“The Early Quakers and the Kingdom of God: Peace, Testimony and Revolution”*

Reviewed by H. Larry Ingle

This hefty work serves to introduce Australian Friend Gerard Guiton to the Quaker scholarly world concerned with the origins of the Religious Society of Friends. It is heralded with sparkling back cover endorsements by three distinguished Friends of a programmed orientation, recorded ministers all, Douglas Gwyn, Englishman John Punshon, and Arthur Roberts of Evangelical Quaker lineage. With the exception of Gwyn, whose three works appropriate the language and to some extent the approach of the 19th Century radical thinker Karl Marx, these accolades are appropriate given that Guiton’s main targets are those who have been influenced by what he labels the “Marxist school” of historiography.

    What especially bothers Guiton about the Quaker scholars seduced by Marx is what he sees in their alleged failure to understand the period from about December 1659 to January 1661. (He names but does not engage Rosemary Moore and me for appropriating some of the interpretation of Marxists Christopher Hill and Barry Reay in their books The World Turned Upside Down and The Quakers and the English Revolution.) To some extent, Guiton’s concerns may arise from the failure of the Quaker scholars he mentions to write as anachronistically as he is wont to do. He insists, persistently and irritatingly, on calling his chosen thirteen-month period the Friends’ “Pentecost-Paracletal moment’” (for this example, see p. 391) “paracletal,” a word absent from the Oxford English Dictionary.
    As Guiton views it, the much-hallowed Quaker “Peace Testimony” of January 1661 amounted to a restatement of Kingdom aims and hence a victorious summing up of the previous decade, rather than an example of Quakers turning-inward and becoming less involved with the broader world. (Even “Peace Testimony” is an anachronism, however popular, when speaking of early Quakers, for it was a phrase unused in Quaker vocabularies until almost the 20th century; until then it was more aptly the testimony against war or carnal weapons.) And he has no problem in placing some of the earliest Quakers, Richard Hubberthorne and George Bishop, in “the nonviolent army of the Friends (p. 100).”

SHORT TASK: Reproduce verbatim the passage of the book review above that begins with the words "What especially bothers" and ends after the words "Oxford English Dictionary.".

COLLECTED MATERIAL:
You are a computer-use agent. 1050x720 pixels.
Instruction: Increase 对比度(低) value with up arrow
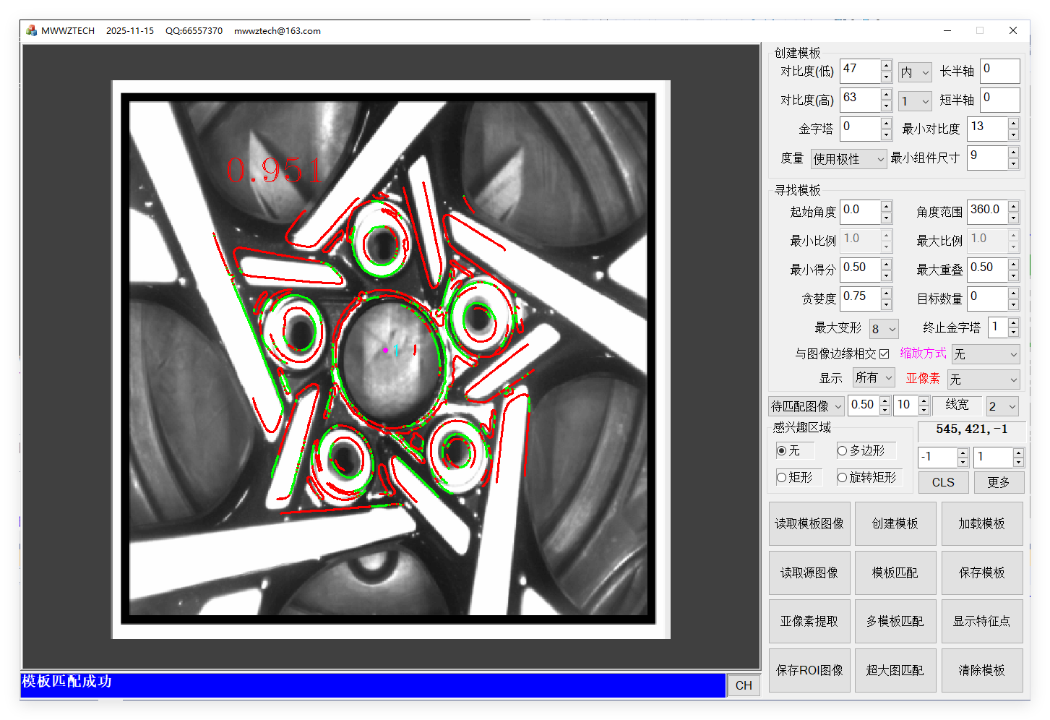[x=886, y=66]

WRITTEN REPLY:
What especially bothers Guiton about the Quaker scholars seduced by Marx is what he sees in their alleged failure to understand the period from about December 1659 to January 1661. (He names but does not engage Rosemary Moore and me for appropriating some of the interpretation of Marxists Christopher Hill and Barry Reay in their books The World Turned Upside Down and The Quakers and the English Revolution.) To some extent, Guiton’s concerns may arise from the failure of the Quaker scholars he mentions to write as anachronistically as he is wont to do. He insists, persistently and irritatingly, on calling his chosen thirteen-month period the Friends’ “Pentecost-Paracletal moment’” (for this example, see p. 391) “paracletal,” a word absent from the Oxford English Dictionary.